# [WHAT TO WORK ON]
Among the entries below, find all lines that include "euro" and copy them.

=-=-=

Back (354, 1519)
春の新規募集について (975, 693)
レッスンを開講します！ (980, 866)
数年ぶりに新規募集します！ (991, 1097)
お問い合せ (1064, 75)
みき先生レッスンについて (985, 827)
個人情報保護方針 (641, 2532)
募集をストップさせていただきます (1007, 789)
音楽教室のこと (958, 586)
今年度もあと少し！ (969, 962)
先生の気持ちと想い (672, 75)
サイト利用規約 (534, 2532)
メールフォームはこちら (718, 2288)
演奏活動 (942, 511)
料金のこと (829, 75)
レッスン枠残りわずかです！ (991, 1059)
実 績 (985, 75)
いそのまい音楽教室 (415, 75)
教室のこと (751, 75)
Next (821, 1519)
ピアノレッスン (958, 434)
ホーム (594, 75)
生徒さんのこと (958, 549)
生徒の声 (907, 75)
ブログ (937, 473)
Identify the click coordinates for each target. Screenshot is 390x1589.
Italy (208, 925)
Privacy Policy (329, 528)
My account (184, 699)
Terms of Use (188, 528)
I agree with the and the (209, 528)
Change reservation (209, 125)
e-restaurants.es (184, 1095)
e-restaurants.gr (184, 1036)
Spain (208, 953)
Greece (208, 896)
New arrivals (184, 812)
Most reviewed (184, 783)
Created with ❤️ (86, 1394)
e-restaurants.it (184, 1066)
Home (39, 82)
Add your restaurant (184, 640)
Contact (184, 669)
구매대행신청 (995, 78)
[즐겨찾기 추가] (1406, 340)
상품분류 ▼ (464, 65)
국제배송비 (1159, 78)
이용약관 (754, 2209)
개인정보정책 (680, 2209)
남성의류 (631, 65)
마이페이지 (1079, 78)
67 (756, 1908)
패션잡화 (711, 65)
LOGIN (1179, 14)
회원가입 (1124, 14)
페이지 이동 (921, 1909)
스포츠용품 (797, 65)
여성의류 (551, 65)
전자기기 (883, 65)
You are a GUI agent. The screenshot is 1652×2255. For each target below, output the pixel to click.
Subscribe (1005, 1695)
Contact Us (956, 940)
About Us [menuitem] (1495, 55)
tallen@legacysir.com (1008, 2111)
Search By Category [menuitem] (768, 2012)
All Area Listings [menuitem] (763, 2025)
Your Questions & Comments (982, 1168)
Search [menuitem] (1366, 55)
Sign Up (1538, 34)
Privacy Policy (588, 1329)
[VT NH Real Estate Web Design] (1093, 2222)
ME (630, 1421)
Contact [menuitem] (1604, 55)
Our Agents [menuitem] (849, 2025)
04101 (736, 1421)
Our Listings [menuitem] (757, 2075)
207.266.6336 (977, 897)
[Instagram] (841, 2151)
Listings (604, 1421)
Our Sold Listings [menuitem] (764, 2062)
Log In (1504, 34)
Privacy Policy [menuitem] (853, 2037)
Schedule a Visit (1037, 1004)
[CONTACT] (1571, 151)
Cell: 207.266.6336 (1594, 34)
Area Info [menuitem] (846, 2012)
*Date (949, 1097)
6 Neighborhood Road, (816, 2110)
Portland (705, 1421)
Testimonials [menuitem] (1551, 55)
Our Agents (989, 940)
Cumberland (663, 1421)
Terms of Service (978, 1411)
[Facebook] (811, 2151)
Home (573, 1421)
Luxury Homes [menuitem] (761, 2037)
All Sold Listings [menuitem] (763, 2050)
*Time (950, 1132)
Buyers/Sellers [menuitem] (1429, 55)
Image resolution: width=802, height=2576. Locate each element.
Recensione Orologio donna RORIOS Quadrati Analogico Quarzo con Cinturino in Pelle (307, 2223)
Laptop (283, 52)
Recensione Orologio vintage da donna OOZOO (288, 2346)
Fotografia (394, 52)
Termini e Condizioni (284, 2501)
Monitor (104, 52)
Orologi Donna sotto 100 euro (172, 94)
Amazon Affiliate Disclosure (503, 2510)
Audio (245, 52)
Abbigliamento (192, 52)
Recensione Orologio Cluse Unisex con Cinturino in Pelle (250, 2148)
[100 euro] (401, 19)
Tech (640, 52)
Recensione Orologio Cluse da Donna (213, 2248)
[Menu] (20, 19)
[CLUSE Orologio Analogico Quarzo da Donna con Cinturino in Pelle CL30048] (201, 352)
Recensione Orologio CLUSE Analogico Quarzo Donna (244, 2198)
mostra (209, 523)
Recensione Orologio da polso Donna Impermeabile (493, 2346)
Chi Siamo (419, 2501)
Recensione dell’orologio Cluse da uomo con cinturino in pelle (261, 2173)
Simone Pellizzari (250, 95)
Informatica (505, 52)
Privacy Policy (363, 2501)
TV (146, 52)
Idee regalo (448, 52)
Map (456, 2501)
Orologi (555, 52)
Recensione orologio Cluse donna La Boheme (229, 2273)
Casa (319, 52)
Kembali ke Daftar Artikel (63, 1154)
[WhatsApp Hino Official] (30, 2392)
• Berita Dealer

=-=-=

# [WRITTEN REPLY]
Orologi Donna sotto 100 euro (172, 94)
[100 euro] (401, 19)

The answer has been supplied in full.